Systolic, diastolic, and combined hypertension increase the risk of stroke. Data from the Framingham Study have shown that apart from this risk, elevated systolic blood pressure is a major risk factor for all cardiovascular diseases, including left ventricular hypertrophy, congestive heart failure, ischemic cardiopathy, and peripheral artery diseases. High midlife blood pressure has been shown to be a strong independent predictor of later cognitive impairment. However, some authors who studied very old patients reported a J curve profile with higher cognitive impairment in subjects with low blood pressure. The decrease in blood pressure may be due to pathological processes that also affect cognitive functioning or, alternatively, it may be a consequence of dementia. In addition, hypertension appears to be the strongest risk factor for vascular dementia and possibly for Alzheimer's disease.

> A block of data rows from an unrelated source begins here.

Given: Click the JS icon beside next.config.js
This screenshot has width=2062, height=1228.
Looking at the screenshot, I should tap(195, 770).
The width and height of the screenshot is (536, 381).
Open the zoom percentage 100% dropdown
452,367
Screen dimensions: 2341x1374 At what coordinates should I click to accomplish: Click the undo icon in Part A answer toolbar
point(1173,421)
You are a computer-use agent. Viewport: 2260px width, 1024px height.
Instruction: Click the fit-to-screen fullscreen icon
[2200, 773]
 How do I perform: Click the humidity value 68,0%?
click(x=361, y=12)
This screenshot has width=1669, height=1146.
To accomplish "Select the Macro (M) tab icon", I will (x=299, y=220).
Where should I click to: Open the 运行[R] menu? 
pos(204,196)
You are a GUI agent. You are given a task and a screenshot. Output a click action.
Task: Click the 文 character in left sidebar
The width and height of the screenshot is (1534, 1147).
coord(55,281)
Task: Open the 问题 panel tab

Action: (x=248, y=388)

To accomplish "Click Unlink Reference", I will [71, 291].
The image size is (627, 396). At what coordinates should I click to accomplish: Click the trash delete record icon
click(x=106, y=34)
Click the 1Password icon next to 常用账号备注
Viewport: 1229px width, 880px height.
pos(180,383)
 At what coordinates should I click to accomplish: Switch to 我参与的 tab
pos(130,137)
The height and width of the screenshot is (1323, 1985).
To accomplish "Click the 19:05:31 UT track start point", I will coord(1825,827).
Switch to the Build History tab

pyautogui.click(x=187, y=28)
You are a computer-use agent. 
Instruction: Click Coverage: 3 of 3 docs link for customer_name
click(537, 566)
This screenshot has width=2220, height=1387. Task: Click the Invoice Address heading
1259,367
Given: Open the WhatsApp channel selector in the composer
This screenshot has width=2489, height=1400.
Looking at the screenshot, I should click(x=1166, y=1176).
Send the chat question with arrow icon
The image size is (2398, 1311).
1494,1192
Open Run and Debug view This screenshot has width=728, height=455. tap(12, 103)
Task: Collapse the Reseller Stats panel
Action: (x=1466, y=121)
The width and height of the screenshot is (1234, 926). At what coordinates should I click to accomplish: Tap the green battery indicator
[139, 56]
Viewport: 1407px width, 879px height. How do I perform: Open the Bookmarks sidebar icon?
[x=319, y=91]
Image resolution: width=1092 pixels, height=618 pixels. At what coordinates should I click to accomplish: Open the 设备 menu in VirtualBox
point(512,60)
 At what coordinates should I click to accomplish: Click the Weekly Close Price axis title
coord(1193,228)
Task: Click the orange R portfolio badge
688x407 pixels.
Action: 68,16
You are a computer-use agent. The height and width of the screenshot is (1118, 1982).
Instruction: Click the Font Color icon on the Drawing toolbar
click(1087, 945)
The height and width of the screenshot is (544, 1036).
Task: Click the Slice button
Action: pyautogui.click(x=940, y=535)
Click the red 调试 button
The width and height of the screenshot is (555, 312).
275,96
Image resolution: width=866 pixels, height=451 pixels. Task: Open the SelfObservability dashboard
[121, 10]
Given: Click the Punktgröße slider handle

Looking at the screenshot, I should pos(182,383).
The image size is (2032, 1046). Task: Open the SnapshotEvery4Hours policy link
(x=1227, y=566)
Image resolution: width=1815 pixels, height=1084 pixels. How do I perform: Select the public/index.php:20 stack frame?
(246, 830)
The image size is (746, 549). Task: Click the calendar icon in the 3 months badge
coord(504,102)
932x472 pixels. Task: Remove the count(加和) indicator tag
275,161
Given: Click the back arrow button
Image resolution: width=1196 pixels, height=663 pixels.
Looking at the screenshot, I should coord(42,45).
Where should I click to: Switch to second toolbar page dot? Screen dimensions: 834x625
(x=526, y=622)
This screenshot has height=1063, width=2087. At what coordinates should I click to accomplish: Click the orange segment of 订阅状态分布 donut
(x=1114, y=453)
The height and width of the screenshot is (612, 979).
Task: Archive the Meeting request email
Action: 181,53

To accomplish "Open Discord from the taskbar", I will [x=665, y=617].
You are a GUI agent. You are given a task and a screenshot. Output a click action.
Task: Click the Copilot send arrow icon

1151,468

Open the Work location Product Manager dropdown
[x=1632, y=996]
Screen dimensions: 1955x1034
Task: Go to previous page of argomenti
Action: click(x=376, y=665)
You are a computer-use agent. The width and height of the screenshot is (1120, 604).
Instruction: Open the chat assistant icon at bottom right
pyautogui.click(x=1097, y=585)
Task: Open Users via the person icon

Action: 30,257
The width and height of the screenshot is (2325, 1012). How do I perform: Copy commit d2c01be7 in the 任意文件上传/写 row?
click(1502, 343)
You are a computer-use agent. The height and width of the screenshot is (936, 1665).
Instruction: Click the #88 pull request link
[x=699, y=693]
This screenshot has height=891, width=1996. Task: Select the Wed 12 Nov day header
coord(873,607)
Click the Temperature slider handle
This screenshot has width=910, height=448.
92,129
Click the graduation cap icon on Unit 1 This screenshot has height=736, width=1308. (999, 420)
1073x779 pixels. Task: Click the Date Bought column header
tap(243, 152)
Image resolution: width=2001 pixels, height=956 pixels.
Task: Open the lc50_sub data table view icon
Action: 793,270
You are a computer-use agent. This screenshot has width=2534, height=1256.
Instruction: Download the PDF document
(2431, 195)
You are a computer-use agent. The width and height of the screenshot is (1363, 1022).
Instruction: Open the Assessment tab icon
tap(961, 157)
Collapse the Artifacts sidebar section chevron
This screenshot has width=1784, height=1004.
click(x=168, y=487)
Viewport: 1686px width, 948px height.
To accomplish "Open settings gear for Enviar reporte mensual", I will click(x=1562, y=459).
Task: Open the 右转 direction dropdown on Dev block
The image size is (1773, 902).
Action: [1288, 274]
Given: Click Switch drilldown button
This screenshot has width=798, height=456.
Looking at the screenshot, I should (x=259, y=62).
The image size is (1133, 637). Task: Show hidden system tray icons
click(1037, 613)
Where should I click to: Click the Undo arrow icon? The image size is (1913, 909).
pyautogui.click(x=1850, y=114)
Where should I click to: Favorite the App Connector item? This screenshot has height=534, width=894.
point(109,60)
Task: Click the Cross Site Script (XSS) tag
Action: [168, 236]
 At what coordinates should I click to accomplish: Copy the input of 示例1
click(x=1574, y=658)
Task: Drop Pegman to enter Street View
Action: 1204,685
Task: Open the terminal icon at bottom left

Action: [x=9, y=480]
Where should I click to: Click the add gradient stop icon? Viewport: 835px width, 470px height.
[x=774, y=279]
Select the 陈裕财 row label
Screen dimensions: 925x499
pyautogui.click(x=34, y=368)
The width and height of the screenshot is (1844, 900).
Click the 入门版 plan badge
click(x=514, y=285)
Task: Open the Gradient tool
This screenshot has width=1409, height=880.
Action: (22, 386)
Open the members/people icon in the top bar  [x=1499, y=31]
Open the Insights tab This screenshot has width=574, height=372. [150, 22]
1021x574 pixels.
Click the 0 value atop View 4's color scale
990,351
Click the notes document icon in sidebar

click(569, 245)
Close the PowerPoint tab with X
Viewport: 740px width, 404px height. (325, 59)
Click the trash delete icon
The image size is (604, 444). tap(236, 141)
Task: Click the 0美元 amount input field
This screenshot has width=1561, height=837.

A correlation between mortality and high blood pressure has been widely shown. This excess mortality is mainly correlated with systolic blood pressure (Kannel et al., 1976). However, in people over eighty years old, some authors have reported either no association between blood pressure and mortality or an inverse association, which disappears after adjustment for indicators of poor health.